# [Assigned task]
Among the lines below, keep only those from the one containing "Mobilité (1079, 608)" through the one containing "[Envelope] (1117, 54)", and reproduce them exactly.

# [Material for this task]
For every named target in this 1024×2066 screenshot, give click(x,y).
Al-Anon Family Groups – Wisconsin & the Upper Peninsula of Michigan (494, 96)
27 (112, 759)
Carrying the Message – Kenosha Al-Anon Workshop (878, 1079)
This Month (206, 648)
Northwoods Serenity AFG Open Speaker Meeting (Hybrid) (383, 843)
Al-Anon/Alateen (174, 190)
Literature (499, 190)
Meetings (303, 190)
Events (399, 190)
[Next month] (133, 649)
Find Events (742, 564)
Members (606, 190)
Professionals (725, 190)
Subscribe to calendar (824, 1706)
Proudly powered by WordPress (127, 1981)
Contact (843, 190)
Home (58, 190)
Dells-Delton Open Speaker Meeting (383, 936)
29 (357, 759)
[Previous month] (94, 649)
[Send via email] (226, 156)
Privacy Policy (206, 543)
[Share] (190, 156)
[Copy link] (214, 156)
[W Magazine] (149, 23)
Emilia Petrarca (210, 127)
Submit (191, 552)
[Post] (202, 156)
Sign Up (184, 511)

---

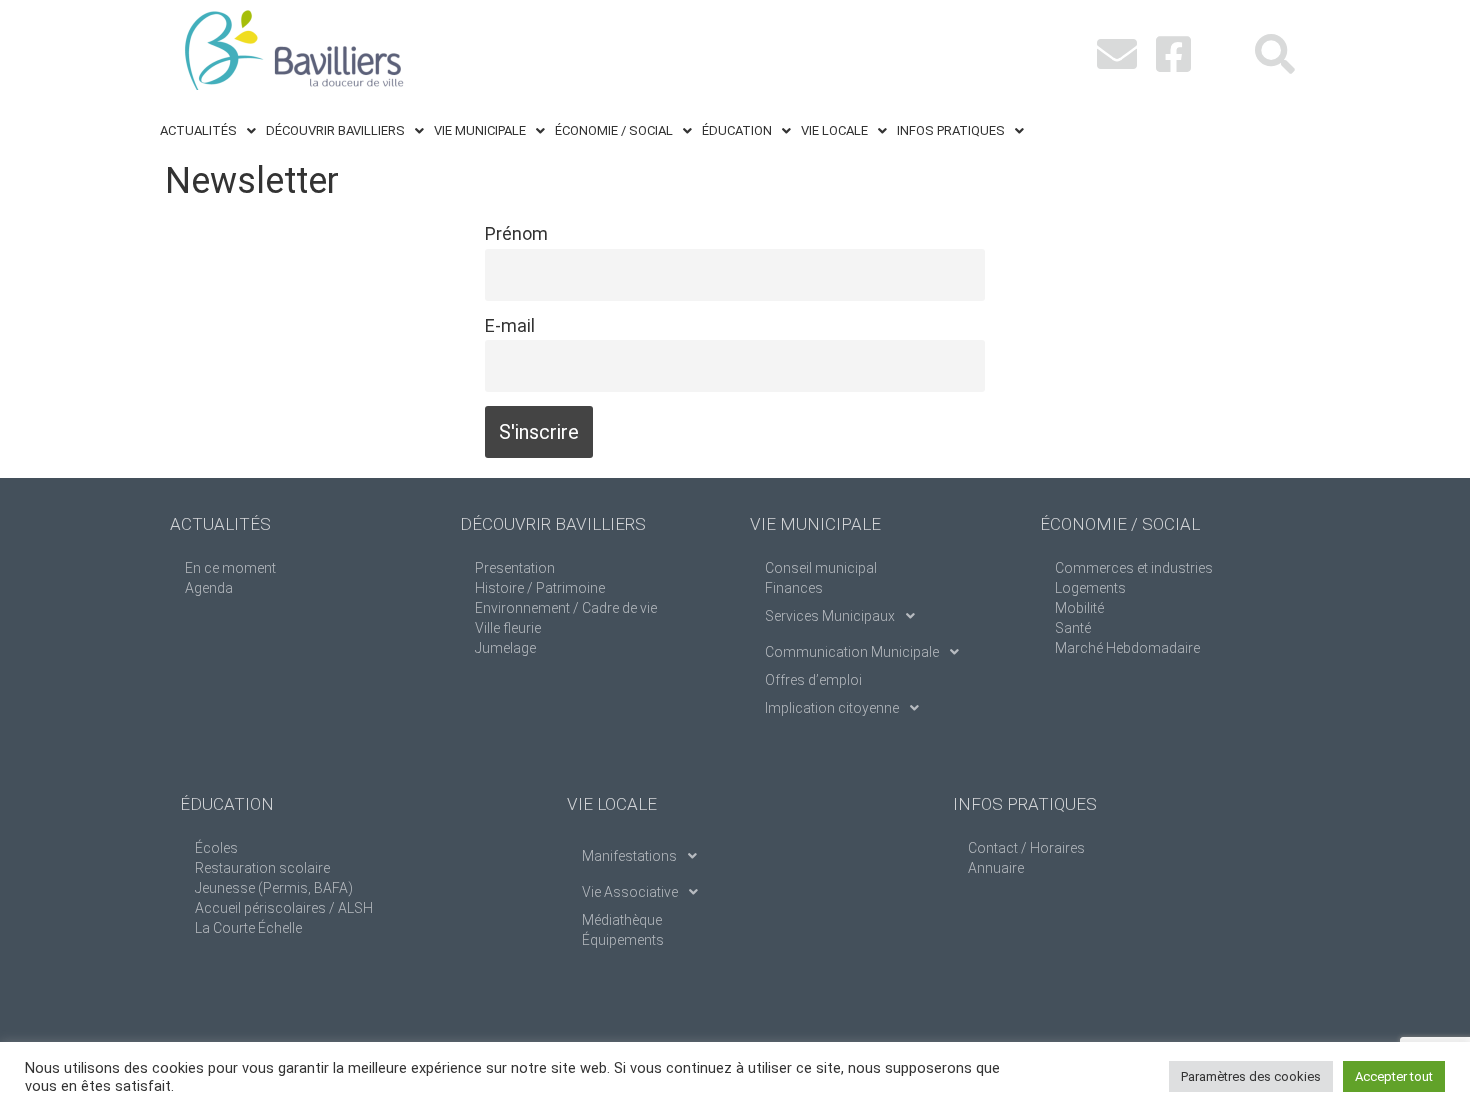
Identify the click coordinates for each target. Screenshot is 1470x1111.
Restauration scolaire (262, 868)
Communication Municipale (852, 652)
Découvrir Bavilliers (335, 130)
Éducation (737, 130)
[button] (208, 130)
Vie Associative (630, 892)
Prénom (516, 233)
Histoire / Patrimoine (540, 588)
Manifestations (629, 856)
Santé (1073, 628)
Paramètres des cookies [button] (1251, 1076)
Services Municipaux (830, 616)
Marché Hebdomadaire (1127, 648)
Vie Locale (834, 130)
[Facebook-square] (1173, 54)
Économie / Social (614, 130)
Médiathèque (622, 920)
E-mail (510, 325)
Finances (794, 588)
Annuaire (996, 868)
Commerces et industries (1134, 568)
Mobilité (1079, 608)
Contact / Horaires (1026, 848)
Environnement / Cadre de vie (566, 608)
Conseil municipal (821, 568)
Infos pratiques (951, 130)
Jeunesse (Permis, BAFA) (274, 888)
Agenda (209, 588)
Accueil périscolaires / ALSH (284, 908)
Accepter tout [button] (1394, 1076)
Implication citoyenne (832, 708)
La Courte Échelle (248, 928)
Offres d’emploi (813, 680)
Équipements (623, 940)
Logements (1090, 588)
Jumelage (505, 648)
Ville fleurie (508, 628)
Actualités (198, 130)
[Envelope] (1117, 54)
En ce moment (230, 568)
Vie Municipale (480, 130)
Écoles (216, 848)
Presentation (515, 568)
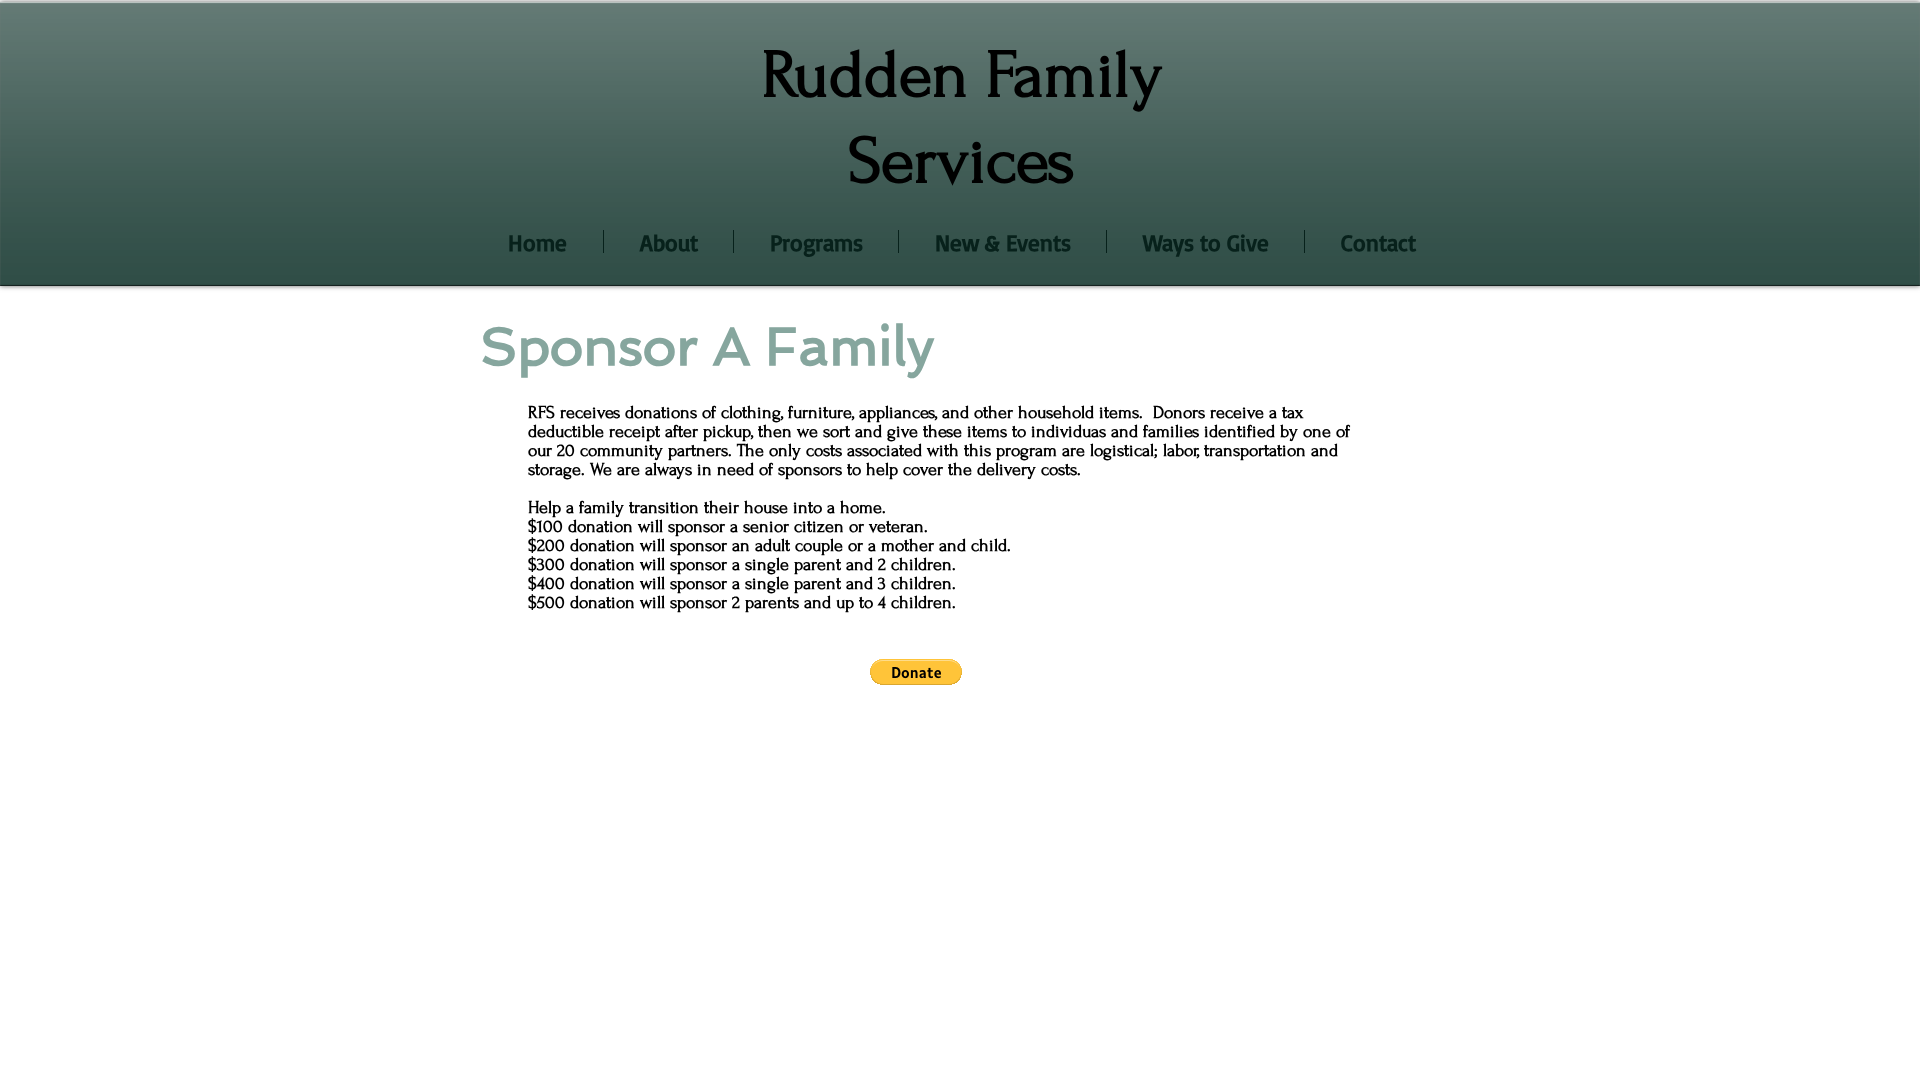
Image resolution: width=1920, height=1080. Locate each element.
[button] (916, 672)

# [Result of this task]
Mobilité (1079, 608)
Contact / Horaires (1026, 848)
Environnement / Cadre de vie (566, 608)
Conseil municipal (821, 568)
Infos pratiques (951, 130)
Jeunesse (Permis, BAFA) (274, 888)
Agenda (209, 588)
Accueil périscolaires / ALSH (284, 908)
Accepter tout [button] (1394, 1076)
Implication citoyenne (832, 708)
La Courte Échelle (248, 928)
Offres d’emploi (813, 680)
Équipements (623, 940)
Logements (1090, 588)
Jumelage (505, 648)
Ville fleurie (508, 628)
Actualités (198, 130)
[Envelope] (1117, 54)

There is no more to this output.